Tor steht ursprünglich für „The Onion Router“. Es handelt sich um ein kostenloses, verschlüsseltes Netzwerk, das den Aufenthaltsort eines Anwenders vor Überwachungs- und Analyseprogrammen ebenso verbirgt wie seine Internetnutzung.

Tor wurde ursprünglich vom US Naval Research Laboratory gesponsert. Es ist nicht nur bei auf Privatsphäre bedachten Anwendern beliebt, sondern auch – vor allem in Diktaturen – bei politischen Aktivisten, Dissidenten oder Journalisten. Zugleich nutzen es Kriminelle für Verbindungen zu Drogenverkaufsplattformen. Über Tor kann man zudem auf The Hidden Wiki zugreifen, eine Sammlung illegaler Anleitungen und Handbücher – etwa für Sprengstoffe.

Den Betrieb von Tor stellen Spenden von Privatpersonen, aber auch etwa von Google und der US-Militärforschungsbehörde DARPA sicher. In Russland scheint es zunehmend populär zu sein, um die Internetzensur des Kreml zu umgehen.

Die zuständige Behörde des russischen Innenministeriums hat parallel eine Prämie für eine Software ausgeschrieben, die heimlich auf fremde PCs zugreift. Der Projektname lautet Chameleon-2. Für eine solche staatliche Spyware gibt es 20 Millionen Rubel (500.000 Euro).
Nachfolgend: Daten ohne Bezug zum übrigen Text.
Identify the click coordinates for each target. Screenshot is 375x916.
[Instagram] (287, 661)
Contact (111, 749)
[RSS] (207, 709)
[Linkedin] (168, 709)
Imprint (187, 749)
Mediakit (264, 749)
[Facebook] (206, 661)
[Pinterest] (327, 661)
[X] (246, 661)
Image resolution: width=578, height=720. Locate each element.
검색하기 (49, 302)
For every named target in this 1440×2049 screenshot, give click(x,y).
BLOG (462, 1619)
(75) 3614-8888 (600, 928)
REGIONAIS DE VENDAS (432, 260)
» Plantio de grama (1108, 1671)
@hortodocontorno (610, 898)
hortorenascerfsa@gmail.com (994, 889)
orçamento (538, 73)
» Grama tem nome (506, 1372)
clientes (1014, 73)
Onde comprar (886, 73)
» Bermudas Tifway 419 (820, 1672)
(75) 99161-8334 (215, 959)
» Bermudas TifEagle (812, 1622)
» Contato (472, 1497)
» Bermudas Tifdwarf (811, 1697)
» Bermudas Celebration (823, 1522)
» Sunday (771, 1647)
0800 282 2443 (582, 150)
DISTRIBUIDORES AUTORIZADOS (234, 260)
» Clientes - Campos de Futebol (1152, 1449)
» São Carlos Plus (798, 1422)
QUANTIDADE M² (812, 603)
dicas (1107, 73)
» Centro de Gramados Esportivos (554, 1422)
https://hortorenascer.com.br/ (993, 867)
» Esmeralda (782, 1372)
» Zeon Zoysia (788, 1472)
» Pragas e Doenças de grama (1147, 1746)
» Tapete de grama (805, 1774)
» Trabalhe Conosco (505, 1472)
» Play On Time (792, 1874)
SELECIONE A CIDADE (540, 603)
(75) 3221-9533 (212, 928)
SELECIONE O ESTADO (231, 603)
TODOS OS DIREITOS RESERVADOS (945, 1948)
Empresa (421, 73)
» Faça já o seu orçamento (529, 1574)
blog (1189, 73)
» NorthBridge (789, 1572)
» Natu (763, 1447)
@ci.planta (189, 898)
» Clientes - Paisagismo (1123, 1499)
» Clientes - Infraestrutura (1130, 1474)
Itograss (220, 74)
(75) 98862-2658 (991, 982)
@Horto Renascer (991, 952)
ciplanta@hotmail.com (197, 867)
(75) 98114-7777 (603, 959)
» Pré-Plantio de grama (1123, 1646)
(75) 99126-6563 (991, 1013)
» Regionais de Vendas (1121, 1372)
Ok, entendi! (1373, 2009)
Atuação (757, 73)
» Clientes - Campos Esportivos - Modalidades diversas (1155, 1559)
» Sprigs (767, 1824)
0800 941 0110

Von Edward Snowden verfügbar gemachte Dokumente zeigten im vergangenen Jahr, dass auch die US-amerikanische National Security Agency nach einer Möglichkeit forscht, Tor zu knacken. Die US-Bundespolizei FBI und die britische National Cybercrime Unit (NCCU) bemühen sich ebenfalls um einen brauchbaren Ansatz – bisher offenbar vergeblich.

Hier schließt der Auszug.